Requests
1: In the tractor thread, which years does the first post give for the Farmall H?
2: In the tractor thread, rewrite the paragraph beginning "Dirck, is this your tractor" more briefly, keeping its main facts.
3: In the tractor thread, repeat the part from "## pogobill (Jan" to "(Aug 29, 2012)", renaming "mystery tractor" as "unknown tractor".

Selected passage
Start
Looks kinda like a Farmall H made from '39 to '53.


----------



## JDonly (Apr 28, 2012)

I'd say it was a C, too small for an H. Not sure what year though.


----------



## wjjones (May 28, 2010)

http://www.lancasterfarming.com/tractors/gallery/gimg2011-07-13T07-19-36

Steering looks looks different.


----------



## pogobill (Jan 31, 2012)

Well, I'm thinking that with the steering through the hood, it could be an H or an M... but the M is big and the steering column is a bit too flat to match the photo. A few more pictures of that mystery tractor would sure help though.
Dirck, is this your tractor or perhaps a potential purchase? If you have access to it, have a look at the sheetmetal at the curve of the body line where is curves down from the grill... you may be able to see a remnant of a letter designation there.... heck, if you can get that close have a look for a serial/model number on the engine. I've zoomed in on the original, and although you can see the outline of the original sticker, you can't make out the model designation.


----------



## ben70b (Aug 29, 2012)

Kinda looks like an M or H to me but I'm not really too familiar with internationals


----------



## JDonly (Apr 28, 2012)

You're right. It's an H. Google it.


----------



## Thomas (Nov 1, 2006)

Try tractordata.com


----------



## Dirck (Feb 22, 2015)
End
Listing
Start
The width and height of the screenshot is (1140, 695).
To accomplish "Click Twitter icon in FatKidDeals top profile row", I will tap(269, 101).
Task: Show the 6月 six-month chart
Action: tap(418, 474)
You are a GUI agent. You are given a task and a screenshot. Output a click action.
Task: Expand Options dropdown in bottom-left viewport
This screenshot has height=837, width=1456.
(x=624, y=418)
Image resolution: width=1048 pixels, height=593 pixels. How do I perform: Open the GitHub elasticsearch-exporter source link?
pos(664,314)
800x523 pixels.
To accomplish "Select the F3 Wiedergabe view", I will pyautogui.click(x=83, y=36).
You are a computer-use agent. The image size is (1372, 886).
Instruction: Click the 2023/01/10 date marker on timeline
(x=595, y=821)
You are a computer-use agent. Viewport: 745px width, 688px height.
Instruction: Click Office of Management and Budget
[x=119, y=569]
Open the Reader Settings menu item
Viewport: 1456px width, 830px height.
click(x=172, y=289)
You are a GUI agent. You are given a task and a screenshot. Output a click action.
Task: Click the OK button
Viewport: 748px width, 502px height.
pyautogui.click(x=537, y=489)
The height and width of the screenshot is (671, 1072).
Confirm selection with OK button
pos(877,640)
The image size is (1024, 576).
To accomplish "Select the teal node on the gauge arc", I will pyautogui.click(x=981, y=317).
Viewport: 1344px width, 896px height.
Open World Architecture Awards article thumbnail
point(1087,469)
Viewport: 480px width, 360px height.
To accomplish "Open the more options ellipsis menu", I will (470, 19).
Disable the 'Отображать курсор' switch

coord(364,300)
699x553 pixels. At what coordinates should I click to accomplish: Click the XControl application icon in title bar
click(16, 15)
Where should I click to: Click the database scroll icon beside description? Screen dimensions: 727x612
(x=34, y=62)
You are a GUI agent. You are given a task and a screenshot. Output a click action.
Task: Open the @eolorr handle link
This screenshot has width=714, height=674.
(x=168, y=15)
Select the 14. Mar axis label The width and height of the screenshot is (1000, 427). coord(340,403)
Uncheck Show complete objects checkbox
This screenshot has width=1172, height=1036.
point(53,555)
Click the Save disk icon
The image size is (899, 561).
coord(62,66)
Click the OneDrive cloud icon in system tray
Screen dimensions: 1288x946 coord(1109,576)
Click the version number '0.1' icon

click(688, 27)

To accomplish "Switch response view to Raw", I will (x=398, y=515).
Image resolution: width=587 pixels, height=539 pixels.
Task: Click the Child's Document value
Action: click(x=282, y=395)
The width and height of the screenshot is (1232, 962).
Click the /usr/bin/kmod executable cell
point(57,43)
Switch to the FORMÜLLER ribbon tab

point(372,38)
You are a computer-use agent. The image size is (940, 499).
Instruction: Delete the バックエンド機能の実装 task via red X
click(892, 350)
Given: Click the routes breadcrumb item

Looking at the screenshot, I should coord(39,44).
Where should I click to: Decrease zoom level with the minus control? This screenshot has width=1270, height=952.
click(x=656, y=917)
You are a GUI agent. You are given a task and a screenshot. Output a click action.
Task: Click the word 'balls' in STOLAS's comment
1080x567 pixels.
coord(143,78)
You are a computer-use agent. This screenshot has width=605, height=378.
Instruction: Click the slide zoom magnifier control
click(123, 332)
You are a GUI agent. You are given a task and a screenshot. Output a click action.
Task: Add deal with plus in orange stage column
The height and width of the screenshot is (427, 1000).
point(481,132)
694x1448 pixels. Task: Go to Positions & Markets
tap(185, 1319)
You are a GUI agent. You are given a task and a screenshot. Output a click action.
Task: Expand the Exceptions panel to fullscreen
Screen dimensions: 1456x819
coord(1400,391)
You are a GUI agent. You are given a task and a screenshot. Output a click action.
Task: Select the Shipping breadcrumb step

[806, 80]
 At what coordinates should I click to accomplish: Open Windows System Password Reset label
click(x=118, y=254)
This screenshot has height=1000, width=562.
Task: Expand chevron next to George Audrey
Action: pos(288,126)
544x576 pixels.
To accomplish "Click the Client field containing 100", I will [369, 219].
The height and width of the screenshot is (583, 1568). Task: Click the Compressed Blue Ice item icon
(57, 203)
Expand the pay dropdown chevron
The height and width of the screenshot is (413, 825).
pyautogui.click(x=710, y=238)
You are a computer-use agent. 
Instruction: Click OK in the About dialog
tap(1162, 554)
End
Responses for each task
1: From '39 to '53.

2: The post asks whether the tractor belongs to Dirck or is a potential purchase. With access to it, Dirck could check the sheet metal where the body line curves down from the grill for a remnant of a letter designation, or look for a serial or model number on the engine. Zooming in on the original photo shows the outline of the original sticker but not the model designation.

3:
## pogobill (Jan 31, 2012)

Well, I'm thinking that with the steering through the hood, it could be an H or an M... but the M is big and the steering column is a bit too flat to match the photo. A few more pictures of that unknown tractor would sure help though.
Dirck, is this your tractor or perhaps a potential purchase? If you have access to it, have a look at the sheetmetal at the curve of the body line where is curves down from the grill... you may be able to see a remnant of a letter designation there.... heck, if you can get that close have a look for a serial/model number on the engine. I've zoomed in on the original, and although you can see the outline of the original sticker, you can't make out the model designation.


----------



## ben70b (Aug 29, 2012)